- _WORK ORDER 1_
From the life insurance discussion below, list the things the commenter who is under 30 says they have.
- _WORK ORDER 2_
Say whether each statement agrees with the life insurance discussion below, answering yes or no and quoting the deciding words: (a) a commenter says life insurance is cheaper when bought young and healthy; (b) a reply accepts buying early as sound advice from insurers; (c) the Roth IRA is mentioned as a way to save for retirement tax-free.
- _WORK ORDER 3_
Carry on the life insurance discussion below from its last comment.

- _GIVEN PASSAGE_
>>
True, although the wasted life insurance portion hardly compensates for it (see Buy term and invest the difference). There is also the usual Roth IRA route for tax-free savings for retirement.
Perhaps they believe current low interest rates are permanent and life insurance companies are systematically offering too high implicit rates of return? Off the top of my head.
Life insurance is cheaper if you get it when you’re young and healthy, so it might make sense to have it before you actually get dependents, if you plan on having them.
That sounds like a myth concocted by insurance agents. If you count all the extra payments made before you actually start needing life insurance, the modest rise in premiums does not compensate for all the money wasted by such a “prepayment”.
Cheaper by enough to make up for the extra years you pay premiums in? E. g. getting life insurance at 25 will have cost less than getting life insurance at 40 by the time you are 60? If so, why would insurance companies set the rates that way? Are people who get life insurance early so much more responsible that they are significantly less likely to die even at higher ages?
Maybe they are; I’ve heard horror stories about getting life insurance (like OP, come to think of it...) and who but a very responsible long-term thinking young person would actually get it? I’d happily bet that they are more likely to live a long time than a randomly selected young person.
I’m a long-term thinking young person! I’m under 30, have long-term savings and good credit and a steady job and no debt and I don’t understand why there isn’t competition for what is statistically free money I am giving away.
Well, it’s only free money if we assume the industry is pathological enough that no one has been going after young people and driving down premiums.
Or that the industry thinks anyone who’s young and buying life insurance knows something that they’re not letting on.
<<
- _SOURCE DATA_
>>
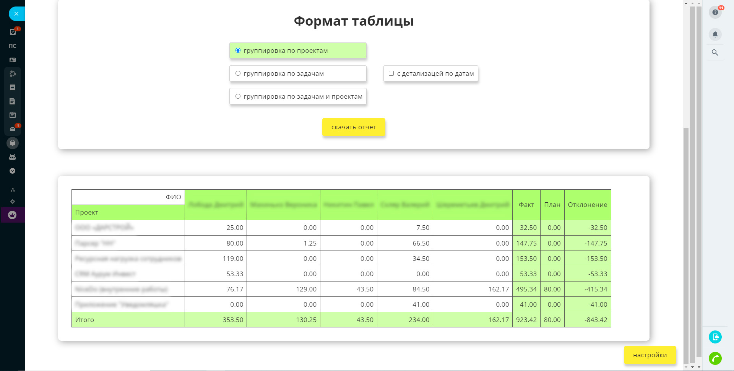Close the sidebar with the blue X button

click(16, 14)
<<
- _WRITTEN RESPONSE 1_
long-term savings, good credit, a steady job, no debt

- _WRITTEN RESPONSE 2_
(a) Yes: "Life insurance is cheaper if you get it when you’re young and healthy"
(b) No: "That sounds like a myth concocted by insurance agents."
(c) Yes: "There is also the usual Roth IRA route for tax-free savings for retirement."

- _WRITTEN RESPONSE 3_
Adverse selection is a problem for all kinds of insurance, so I’m not sure that is sufficient to explain a bias against the young in particular.
Insider’s tip: It is.
Justification: There aren’t enough studies and samples of these populations (long-term-thinking-young-persons-buying-full-permanent-insurance) for them to already have a clear picture of just how much lower the premium should be, and the market here doesn’t appear (to them at least) large (and/or gullible) enough for the infogathering investment to be worth the potential profits.
Thus, some “underwriter” somewhere (probably at the notice of the automated quoting system in use, though) is just going by some “X% off” rule that a bunch of business-people agreed was a good Schelling point (without knowing that it was) at some point in Z Insurance Company’s history, and giving you a premium based on that.
Does this imply that the best strategy for “long-term-thinking-young-persons-buying-full-permanent-insurance” (henceforth LOTTYPEBFULPIN) is to actually purchase short-term insurance until they’re part of a more competitive market?
That’s if you assume a bunch of other things, like there being a sufficient amount of LOTTYPEBFULPIN for it to actually influence the market or “the market” considering them to be a profitable demographic.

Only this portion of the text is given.